▸ **Input rows**
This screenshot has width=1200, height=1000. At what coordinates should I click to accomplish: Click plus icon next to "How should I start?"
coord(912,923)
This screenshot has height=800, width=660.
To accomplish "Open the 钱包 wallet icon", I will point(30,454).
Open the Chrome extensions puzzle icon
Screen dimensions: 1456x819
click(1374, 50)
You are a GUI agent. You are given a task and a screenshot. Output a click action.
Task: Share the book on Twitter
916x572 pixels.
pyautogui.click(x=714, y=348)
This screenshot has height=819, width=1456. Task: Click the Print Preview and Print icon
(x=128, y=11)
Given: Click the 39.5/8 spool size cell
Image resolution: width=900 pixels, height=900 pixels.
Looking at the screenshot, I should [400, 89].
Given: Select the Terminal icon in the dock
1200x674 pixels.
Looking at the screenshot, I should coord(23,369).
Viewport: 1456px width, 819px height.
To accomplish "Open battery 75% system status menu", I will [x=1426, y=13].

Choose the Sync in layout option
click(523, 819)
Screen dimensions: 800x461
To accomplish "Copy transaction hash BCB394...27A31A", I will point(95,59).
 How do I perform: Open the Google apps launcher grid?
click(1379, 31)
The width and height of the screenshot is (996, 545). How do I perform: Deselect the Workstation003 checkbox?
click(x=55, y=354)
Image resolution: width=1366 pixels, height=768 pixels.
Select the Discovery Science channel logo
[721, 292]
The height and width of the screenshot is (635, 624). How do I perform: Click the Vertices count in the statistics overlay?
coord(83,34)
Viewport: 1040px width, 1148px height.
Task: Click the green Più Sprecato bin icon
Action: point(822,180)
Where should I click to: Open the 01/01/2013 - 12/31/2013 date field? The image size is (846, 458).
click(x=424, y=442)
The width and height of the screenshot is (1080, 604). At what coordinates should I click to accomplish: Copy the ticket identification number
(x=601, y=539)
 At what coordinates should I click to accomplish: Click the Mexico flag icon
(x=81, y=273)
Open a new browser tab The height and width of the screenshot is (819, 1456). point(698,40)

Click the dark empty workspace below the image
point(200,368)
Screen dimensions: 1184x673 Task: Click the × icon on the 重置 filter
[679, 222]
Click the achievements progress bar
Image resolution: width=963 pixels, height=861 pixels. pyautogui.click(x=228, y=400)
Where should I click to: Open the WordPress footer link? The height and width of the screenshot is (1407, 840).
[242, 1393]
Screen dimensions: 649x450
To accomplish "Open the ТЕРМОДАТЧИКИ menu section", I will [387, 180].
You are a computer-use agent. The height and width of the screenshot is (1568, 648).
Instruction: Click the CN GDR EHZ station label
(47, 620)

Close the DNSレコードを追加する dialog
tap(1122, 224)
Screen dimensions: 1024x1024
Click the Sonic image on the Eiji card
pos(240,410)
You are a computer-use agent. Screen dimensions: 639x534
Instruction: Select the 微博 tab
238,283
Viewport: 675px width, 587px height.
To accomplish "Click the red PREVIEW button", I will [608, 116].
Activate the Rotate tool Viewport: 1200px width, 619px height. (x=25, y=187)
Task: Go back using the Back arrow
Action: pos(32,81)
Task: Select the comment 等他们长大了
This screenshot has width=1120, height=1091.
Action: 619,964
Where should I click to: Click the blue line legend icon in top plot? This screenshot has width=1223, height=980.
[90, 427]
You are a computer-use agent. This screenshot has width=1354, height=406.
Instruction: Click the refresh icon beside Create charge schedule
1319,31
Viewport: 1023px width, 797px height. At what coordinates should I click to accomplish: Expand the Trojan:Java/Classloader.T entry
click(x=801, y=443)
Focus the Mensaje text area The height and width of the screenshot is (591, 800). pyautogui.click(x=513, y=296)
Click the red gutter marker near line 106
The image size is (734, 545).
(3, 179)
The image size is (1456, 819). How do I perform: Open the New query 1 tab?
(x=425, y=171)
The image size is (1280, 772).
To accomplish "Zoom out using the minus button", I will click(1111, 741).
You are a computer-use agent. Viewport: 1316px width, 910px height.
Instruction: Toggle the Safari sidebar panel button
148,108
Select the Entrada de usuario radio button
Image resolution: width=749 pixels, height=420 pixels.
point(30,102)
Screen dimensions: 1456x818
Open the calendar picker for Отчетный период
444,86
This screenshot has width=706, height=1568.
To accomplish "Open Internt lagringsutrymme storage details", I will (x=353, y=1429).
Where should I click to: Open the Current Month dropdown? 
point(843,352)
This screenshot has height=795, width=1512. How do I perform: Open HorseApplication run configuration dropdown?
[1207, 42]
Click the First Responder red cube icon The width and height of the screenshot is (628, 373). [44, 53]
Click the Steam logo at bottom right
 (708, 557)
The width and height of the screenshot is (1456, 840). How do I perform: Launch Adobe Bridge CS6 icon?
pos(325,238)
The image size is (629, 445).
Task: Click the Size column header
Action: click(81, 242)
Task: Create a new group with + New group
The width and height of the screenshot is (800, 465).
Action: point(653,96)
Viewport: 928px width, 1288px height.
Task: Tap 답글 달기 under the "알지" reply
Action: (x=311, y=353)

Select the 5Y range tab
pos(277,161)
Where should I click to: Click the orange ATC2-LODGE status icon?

▸ **Exercise objective**
Could you rewrite everything in the listing from the line containing "Screen dimensions: 1024x1024" down to the line containing "will [608, 116].", both lines included, with the requests kept as they are? Scale every coordinate in the answers by 1.65, rounding to whole numbers with halves rounded up.

▸ **Completed task**
Screen dimensions: 1024x1024
Click the Sonic image on the Eiji card
pos(396,677)
You are a computer-use agent. Screen dimensions: 639x534
Instruction: Select the 微博 tab
393,467
Viewport: 675px width, 587px height.
To accomplish "Click the red PREVIEW button", I will [1003, 191].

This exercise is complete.